[Exercise aim] Below are some records. Print all of them exactly as they appear.

[Provided material]

▼▼▼

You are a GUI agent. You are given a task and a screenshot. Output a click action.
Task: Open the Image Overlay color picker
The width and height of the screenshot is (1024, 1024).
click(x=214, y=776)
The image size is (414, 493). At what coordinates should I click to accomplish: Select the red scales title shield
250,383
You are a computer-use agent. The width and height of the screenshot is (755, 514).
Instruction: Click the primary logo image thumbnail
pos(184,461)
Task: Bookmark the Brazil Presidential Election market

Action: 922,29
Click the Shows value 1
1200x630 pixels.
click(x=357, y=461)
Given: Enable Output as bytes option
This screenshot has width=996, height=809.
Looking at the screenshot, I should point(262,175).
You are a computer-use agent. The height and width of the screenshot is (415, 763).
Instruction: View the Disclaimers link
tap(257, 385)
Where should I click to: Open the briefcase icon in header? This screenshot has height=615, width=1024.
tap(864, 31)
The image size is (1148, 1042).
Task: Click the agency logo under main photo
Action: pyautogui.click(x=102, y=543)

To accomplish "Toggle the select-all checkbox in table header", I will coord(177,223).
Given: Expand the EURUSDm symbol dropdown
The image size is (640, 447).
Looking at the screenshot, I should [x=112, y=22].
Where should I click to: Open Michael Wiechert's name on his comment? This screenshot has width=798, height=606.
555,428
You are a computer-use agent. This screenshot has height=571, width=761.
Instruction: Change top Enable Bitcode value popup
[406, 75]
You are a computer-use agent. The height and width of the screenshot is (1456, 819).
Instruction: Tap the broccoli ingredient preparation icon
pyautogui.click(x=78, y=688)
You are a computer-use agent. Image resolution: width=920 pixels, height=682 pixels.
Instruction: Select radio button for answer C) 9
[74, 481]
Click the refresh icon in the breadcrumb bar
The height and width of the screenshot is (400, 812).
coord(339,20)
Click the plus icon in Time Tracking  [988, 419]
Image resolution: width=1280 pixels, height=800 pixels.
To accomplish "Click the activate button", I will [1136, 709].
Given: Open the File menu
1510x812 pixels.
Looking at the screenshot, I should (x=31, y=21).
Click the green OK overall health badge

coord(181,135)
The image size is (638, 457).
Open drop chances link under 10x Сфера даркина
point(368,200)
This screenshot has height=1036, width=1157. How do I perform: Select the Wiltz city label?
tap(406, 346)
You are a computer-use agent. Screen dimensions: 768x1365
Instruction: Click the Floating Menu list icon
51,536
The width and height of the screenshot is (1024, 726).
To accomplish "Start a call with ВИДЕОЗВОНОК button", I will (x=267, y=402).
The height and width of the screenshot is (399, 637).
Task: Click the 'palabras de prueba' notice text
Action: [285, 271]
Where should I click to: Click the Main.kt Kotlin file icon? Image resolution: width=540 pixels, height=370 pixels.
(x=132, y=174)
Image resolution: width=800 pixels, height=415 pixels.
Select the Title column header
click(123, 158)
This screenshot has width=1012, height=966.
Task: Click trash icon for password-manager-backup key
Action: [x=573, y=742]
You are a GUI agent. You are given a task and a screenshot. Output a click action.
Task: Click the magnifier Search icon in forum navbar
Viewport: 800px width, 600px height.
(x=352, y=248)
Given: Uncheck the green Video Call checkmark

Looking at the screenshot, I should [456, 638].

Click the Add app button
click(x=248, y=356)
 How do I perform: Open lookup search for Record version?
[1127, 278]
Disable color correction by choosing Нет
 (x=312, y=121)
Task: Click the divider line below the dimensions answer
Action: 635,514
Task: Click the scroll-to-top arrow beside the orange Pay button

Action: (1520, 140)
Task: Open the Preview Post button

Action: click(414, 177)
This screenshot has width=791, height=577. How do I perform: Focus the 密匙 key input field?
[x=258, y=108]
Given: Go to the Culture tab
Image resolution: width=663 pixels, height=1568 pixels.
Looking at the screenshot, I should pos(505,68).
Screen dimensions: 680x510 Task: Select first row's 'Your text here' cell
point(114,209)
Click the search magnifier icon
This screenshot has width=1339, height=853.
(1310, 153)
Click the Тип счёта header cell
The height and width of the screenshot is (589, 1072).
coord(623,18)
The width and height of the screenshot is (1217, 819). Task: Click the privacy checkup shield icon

▲▲▲

[Task solution]
You are a GUI agent. You are given a task and a screenshot. Output a click action.
Task: Open the Image Overlay color picker
The width and height of the screenshot is (1024, 1024).
click(x=214, y=776)
The image size is (414, 493). At what coordinates should I click to accomplish: Select the red scales title shield
250,383
You are a computer-use agent. The width and height of the screenshot is (755, 514).
Instruction: Click the primary logo image thumbnail
pos(184,461)
Task: Bookmark the Brazil Presidential Election market

Action: 922,29
Click the Shows value 1
1200x630 pixels.
click(x=357, y=461)
Given: Enable Output as bytes option
This screenshot has width=996, height=809.
Looking at the screenshot, I should point(262,175).
You are a computer-use agent. The height and width of the screenshot is (415, 763).
Instruction: View the Disclaimers link
tap(257, 385)
Where should I click to: Open the briefcase icon in header? This screenshot has height=615, width=1024.
tap(864, 31)
The image size is (1148, 1042).
Task: Click the agency logo under main photo
Action: pyautogui.click(x=102, y=543)

To accomplish "Toggle the select-all checkbox in table header", I will coord(177,223).
Given: Expand the EURUSDm symbol dropdown
The image size is (640, 447).
Looking at the screenshot, I should [x=112, y=22].
Where should I click to: Open Michael Wiechert's name on his comment? This screenshot has width=798, height=606.
555,428
You are a computer-use agent. This screenshot has height=571, width=761.
Instruction: Change top Enable Bitcode value popup
[406, 75]
You are a computer-use agent. The height and width of the screenshot is (1456, 819).
Instruction: Tap the broccoli ingredient preparation icon
pyautogui.click(x=78, y=688)
You are a computer-use agent. Image resolution: width=920 pixels, height=682 pixels.
Instruction: Select radio button for answer C) 9
[74, 481]
Click the refresh icon in the breadcrumb bar
The height and width of the screenshot is (400, 812).
coord(339,20)
Click the plus icon in Time Tracking  [988, 419]
Image resolution: width=1280 pixels, height=800 pixels.
To accomplish "Click the activate button", I will [1136, 709].
Given: Open the File menu
1510x812 pixels.
Looking at the screenshot, I should (x=31, y=21).
Click the green OK overall health badge

coord(181,135)
The image size is (638, 457).
Open drop chances link under 10x Сфера даркина
point(368,200)
This screenshot has height=1036, width=1157. How do I perform: Select the Wiltz city label?
tap(406, 346)
You are a computer-use agent. Screen dimensions: 768x1365
Instruction: Click the Floating Menu list icon
51,536
The width and height of the screenshot is (1024, 726).
To accomplish "Start a call with ВИДЕОЗВОНОК button", I will (x=267, y=402).
The height and width of the screenshot is (399, 637).
Task: Click the 'palabras de prueba' notice text
Action: [285, 271]
Where should I click to: Click the Main.kt Kotlin file icon? Image resolution: width=540 pixels, height=370 pixels.
(x=132, y=174)
Image resolution: width=800 pixels, height=415 pixels.
Select the Title column header
click(123, 158)
This screenshot has width=1012, height=966.
Task: Click trash icon for password-manager-backup key
Action: [x=573, y=742]
You are a GUI agent. You are given a task and a screenshot. Output a click action.
Task: Click the magnifier Search icon in forum navbar
Viewport: 800px width, 600px height.
(x=352, y=248)
Given: Uncheck the green Video Call checkmark

Looking at the screenshot, I should [456, 638].

Click the Add app button
click(x=248, y=356)
 How do I perform: Open lookup search for Record version?
[1127, 278]
Disable color correction by choosing Нет
 (x=312, y=121)
Task: Click the divider line below the dimensions answer
Action: 635,514
Task: Click the scroll-to-top arrow beside the orange Pay button

Action: (1520, 140)
Task: Open the Preview Post button

Action: click(414, 177)
This screenshot has width=791, height=577. How do I perform: Focus the 密匙 key input field?
[x=258, y=108]
Given: Go to the Culture tab
Image resolution: width=663 pixels, height=1568 pixels.
Looking at the screenshot, I should pos(505,68).
Screen dimensions: 680x510 Task: Select first row's 'Your text here' cell
point(114,209)
Click the search magnifier icon
This screenshot has width=1339, height=853.
(1310, 153)
Click the Тип счёта header cell
The height and width of the screenshot is (589, 1072).
coord(623,18)
The width and height of the screenshot is (1217, 819). Task: Click the privacy checkup shield icon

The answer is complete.